Pandeminin hızını kaybetmesi ve vaka sayılarının azalmasıyla ortaya çıkan iyimserlikle sağlık sorunları yeniden gündeme girince hastanelerin yolunu tutmaya başladılar.
Nitekim…
Bursa Şehir Hastanesi’nde günlük muayene sayısı 11 bini aştı, 12 bin sınırına geldi. Kentin doğusundaki Yüksek İhtisas Araştırma Hastanesi yoğunluğu da ondan aşağı değil. Bu hastanemizde günlük muayene 10 binin altına düşmüyor.
Öyle olunca…
Başvuru yoğunluğu nedeniyle hastanelerde başka sorunlar ortaya çıkmaya başladı. Örneğin, randevu almak zorlaştı. Hastanelerdeki poliklinik önlerinde bekleyen sayısı artınca bu kez hastalarla görevliler ve hastalarla hastalar arasında tartışmalar çıkmaya başladı.
Yine…
Aynı nedenle, doktorların tedavi için istedikleri tıbbi görüntüleme randevuları süresi uzadı. Bazı görüntülemeler için 2 ay sonrasına randevu verilmeye başlandı. Hastane laboratuvarları da bu aşırı yoğunluktan etkilendi.
Ayrıca, yoğunluktan servislerde yatak sıkıntısı başladı.
Bununla birlikte…
İstatistikler çarpıcı bir durumu da gözler önüne seriyor. Verilere göre, randevu alanların yüzde 40’ı randevularına gelmiyorlar.
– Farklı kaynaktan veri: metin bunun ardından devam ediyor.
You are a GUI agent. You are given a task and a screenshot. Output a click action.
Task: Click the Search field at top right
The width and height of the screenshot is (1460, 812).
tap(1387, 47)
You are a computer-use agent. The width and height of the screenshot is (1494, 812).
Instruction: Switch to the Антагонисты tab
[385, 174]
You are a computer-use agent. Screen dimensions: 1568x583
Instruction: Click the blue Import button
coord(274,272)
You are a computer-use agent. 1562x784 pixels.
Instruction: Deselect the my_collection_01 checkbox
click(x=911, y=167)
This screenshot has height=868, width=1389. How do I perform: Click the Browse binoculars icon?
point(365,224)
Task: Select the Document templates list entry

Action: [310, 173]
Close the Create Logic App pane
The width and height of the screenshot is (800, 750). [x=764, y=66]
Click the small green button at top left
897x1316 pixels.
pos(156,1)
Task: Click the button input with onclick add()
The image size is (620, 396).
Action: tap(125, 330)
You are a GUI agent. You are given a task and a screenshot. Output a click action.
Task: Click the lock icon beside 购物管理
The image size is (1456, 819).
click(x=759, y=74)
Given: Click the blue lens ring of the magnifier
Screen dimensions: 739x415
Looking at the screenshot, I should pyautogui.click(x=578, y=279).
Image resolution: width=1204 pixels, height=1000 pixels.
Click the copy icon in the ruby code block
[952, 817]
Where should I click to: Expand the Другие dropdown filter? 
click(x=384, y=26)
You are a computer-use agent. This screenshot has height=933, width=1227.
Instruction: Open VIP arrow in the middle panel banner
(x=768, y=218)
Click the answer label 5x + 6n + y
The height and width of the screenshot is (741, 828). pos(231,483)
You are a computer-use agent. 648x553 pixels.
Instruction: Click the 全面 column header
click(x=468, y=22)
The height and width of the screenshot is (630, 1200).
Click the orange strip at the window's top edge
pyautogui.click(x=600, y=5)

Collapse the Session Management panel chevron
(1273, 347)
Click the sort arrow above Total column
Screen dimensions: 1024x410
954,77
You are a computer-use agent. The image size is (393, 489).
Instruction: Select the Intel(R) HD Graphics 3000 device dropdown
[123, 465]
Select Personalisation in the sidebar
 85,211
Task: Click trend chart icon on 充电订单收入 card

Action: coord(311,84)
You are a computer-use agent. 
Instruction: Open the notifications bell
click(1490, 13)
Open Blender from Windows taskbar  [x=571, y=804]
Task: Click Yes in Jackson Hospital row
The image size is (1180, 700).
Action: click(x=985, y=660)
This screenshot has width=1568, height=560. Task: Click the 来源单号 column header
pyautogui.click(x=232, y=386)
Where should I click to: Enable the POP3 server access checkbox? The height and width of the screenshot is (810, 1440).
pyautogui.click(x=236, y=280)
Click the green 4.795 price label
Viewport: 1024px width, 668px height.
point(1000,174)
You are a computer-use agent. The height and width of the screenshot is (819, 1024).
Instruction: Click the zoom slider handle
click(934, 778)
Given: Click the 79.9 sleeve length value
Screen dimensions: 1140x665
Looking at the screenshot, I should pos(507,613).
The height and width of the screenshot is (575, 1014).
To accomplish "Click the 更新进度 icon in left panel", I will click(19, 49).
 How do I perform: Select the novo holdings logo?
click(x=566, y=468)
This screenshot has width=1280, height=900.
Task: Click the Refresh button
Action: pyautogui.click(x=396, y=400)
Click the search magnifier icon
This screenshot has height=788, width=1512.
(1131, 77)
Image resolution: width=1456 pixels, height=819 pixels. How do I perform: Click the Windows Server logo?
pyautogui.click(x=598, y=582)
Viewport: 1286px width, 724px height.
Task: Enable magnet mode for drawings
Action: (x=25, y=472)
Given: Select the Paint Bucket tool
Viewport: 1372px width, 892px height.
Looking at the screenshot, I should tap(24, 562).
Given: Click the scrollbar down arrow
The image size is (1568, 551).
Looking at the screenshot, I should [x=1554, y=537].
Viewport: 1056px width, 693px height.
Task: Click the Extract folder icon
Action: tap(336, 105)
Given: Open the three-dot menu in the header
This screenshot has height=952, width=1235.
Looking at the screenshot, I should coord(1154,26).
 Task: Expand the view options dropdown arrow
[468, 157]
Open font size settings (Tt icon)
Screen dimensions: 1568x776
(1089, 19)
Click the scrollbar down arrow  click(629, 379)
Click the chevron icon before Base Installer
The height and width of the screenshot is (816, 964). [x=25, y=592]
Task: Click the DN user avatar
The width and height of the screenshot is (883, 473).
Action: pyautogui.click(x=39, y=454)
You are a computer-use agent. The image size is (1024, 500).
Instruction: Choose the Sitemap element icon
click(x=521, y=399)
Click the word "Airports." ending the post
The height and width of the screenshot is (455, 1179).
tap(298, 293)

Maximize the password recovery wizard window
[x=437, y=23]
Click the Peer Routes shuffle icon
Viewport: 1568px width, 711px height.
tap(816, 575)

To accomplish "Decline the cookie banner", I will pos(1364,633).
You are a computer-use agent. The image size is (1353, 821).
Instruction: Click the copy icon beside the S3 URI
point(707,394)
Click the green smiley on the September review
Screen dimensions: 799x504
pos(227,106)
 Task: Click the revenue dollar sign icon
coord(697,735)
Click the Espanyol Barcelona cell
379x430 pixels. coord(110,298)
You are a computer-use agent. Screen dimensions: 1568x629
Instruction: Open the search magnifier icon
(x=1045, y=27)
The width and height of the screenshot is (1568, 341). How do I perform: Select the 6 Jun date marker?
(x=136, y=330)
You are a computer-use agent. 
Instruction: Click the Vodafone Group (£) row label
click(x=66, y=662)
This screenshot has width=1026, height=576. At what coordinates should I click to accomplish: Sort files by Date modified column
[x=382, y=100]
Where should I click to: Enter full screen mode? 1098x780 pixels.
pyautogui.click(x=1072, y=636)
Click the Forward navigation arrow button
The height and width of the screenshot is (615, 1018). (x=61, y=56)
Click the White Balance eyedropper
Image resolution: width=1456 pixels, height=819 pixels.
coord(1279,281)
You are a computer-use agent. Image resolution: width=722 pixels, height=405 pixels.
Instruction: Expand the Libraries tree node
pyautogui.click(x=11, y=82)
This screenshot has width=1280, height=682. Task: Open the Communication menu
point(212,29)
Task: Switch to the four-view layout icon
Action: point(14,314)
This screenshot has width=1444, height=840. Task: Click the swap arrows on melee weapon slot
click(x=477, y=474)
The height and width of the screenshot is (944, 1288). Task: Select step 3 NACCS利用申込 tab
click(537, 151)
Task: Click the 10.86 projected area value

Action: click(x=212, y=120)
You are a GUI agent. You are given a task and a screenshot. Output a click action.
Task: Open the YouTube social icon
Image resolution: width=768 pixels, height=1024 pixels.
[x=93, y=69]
Onların yerine randevu almadan hastaneye gelenler muayene olabiliyorlar, yani sıra boş kalmıyor, ama bu da poliklinik önü yoğunluğunun artmasına yol açıyor.
Günlük muayenelerin 10 bini aştığı ve 12 bini bulduğu hastanelerde, randevu alıp gelmeyenlerin yüzde 40 olması gerçekten şaşırtıcı.
Başkalarının sağlık hakkını engellemeye de kimsenin hakkı yok.